___ Listed entries
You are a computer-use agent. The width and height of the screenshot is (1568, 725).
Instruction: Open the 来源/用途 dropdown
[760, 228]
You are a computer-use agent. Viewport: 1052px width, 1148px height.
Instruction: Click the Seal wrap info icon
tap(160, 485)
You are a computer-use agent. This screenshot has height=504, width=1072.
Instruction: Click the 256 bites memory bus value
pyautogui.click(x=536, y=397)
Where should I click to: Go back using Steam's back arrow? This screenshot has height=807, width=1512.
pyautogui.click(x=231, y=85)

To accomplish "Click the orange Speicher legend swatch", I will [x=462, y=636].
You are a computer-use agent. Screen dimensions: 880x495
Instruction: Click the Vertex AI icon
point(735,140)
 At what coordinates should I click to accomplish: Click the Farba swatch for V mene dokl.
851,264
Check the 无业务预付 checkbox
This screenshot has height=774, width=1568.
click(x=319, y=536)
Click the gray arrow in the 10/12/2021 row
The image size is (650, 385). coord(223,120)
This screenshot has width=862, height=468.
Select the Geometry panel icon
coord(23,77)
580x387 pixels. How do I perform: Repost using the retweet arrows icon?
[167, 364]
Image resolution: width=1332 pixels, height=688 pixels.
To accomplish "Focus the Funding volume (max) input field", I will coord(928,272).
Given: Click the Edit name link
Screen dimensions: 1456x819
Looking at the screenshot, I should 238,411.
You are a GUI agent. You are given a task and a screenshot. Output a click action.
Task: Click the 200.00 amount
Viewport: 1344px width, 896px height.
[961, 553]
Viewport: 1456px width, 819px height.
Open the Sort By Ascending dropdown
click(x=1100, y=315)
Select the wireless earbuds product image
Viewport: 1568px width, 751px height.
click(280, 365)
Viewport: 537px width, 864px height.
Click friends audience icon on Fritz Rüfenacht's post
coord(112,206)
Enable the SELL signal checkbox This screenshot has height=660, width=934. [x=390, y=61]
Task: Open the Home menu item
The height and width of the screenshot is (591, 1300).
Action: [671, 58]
______
Gather each line of the data above that contains the word "Open".

Instruction: Open the 来源/用途 dropdown
Open the Sort By Ascending dropdown
Task: Open the Home menu item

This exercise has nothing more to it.